We developers use git all the time. Git internals might feel like magic but what git actually does is really simple. Let first see how git works and then build a simple clone to really understand it.
Lets create a empty folder and then run initialize the git repo by running
$ git init
This creates .git folder inside your empty folder.
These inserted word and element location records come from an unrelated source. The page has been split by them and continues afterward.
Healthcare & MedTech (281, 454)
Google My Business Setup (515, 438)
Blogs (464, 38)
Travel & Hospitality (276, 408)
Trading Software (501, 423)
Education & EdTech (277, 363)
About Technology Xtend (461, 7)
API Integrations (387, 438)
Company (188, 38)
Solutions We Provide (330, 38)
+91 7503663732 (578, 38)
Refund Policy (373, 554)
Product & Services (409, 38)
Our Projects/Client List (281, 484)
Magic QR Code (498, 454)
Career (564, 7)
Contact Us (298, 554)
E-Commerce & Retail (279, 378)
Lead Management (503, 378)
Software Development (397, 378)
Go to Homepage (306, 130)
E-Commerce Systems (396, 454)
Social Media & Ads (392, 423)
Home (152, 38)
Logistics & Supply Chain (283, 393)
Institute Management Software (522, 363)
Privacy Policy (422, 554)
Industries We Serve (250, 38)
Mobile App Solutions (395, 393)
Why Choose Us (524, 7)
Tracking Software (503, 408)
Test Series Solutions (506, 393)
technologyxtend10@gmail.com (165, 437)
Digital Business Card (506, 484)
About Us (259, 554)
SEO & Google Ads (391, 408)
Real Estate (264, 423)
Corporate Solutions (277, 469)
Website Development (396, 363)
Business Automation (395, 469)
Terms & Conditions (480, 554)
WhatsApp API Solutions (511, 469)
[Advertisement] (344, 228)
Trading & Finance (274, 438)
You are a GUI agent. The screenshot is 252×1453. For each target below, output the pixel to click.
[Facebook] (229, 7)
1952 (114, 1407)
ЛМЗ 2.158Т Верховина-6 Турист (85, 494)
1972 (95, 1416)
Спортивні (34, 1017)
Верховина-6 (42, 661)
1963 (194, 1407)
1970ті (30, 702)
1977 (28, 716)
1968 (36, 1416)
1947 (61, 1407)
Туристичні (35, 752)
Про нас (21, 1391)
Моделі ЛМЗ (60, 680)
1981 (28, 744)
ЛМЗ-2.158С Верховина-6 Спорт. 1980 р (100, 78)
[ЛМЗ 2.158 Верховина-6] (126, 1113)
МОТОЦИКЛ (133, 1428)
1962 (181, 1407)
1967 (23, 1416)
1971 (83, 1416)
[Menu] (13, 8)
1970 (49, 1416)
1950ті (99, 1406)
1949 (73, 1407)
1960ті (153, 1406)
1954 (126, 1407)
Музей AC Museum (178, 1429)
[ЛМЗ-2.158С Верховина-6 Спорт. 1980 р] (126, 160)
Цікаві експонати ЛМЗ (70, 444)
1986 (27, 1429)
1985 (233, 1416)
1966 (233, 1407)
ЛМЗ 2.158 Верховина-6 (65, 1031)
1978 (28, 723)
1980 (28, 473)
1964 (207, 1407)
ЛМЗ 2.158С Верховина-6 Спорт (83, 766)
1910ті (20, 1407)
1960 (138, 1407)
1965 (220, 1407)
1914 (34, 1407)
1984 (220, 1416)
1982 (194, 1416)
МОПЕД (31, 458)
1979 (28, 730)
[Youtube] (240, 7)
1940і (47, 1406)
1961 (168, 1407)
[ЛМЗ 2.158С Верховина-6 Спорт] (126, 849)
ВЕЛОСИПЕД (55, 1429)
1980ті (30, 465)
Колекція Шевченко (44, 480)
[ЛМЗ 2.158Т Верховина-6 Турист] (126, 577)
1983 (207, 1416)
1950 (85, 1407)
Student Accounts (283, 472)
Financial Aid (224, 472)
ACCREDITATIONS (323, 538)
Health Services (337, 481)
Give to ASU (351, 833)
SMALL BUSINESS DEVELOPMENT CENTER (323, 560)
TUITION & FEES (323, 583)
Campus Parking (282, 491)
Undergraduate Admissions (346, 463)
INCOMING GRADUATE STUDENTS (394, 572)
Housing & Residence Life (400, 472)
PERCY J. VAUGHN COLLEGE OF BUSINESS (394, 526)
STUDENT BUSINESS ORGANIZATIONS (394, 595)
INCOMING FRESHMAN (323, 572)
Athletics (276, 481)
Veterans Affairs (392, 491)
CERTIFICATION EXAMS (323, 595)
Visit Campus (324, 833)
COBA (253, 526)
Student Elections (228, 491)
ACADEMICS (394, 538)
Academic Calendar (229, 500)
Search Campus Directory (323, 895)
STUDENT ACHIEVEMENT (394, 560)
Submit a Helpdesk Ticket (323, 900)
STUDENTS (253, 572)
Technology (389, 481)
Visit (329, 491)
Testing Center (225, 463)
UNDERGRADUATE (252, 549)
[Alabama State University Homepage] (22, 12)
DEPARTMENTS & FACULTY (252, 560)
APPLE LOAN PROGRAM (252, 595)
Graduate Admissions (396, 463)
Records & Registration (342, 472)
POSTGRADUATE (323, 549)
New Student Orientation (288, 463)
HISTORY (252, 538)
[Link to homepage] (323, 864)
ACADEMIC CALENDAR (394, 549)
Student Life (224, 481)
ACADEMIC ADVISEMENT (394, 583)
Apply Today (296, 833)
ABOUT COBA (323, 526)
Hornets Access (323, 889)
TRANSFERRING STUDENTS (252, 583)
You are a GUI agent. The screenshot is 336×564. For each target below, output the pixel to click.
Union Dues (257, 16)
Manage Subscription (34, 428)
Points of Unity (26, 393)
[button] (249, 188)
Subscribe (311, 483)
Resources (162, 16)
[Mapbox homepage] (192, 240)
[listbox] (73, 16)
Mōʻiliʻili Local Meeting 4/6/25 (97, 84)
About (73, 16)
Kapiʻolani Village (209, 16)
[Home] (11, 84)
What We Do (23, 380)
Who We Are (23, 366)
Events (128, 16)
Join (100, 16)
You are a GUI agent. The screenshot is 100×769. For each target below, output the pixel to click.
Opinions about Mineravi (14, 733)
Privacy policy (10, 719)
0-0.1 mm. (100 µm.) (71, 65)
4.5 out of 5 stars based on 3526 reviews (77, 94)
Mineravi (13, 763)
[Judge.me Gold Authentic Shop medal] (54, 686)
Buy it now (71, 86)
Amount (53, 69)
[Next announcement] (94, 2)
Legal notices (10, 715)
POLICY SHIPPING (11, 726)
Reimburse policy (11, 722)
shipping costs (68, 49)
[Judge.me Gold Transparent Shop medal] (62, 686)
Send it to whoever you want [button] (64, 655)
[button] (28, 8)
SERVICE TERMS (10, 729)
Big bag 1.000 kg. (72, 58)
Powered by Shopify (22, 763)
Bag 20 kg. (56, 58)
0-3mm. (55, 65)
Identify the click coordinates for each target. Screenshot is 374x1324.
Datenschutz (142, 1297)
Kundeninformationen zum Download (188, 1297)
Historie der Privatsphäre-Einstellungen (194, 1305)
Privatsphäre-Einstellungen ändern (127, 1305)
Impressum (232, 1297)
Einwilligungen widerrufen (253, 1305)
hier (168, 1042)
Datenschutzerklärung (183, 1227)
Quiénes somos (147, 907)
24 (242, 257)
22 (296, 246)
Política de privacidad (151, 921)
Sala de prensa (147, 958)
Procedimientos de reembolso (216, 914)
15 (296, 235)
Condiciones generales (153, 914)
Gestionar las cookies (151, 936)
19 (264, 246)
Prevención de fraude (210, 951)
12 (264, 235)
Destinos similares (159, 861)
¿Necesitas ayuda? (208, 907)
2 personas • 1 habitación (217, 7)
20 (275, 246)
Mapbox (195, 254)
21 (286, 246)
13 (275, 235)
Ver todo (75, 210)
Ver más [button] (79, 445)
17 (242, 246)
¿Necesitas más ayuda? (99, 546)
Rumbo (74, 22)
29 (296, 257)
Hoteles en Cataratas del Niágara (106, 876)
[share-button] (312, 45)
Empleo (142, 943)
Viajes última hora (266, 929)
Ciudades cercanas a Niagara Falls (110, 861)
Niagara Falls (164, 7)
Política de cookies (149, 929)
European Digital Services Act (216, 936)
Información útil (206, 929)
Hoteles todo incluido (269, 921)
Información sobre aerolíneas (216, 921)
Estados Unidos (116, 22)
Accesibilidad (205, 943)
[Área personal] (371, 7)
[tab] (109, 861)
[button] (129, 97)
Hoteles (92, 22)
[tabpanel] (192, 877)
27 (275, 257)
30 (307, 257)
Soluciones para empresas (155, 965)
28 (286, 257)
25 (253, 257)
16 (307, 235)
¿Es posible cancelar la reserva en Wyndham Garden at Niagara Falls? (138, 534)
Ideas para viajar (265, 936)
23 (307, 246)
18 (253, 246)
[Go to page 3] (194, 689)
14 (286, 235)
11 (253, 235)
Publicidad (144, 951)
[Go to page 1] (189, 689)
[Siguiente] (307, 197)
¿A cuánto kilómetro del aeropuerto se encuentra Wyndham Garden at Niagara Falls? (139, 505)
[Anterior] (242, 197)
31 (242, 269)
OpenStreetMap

The structure of this .git folder is as follows
.git/ ├── branches ├── config ├── description ├── HEAD ├── hooks ├── info │ └── exclude ├── objects │ ├── info │ └── pack └── refs ├── heads └── tags
If you open up the HEAD file in your text editor you will see the following text in it
which means that your current branch is master.
Now add a file and make a first commit by doing
$ echo "Hello" >> README.md $ git add . $ git commit -m "Initial commit"
$ git log and you will get
commit acde617e8ab39bb157821d3bf84d04e157bff52c (HEAD -> master) Author: username <email@example.com> Date: Wed Aug 05 18:43:48 2020 +0330 Initial commit
- The exact commit hash that you get will differ from what you see here depending on your username, email and time that you make the commit
And if you open up refs/head/master it will have text
acde617e8ab39bb157821d3bf84d04e157bff52c inside it.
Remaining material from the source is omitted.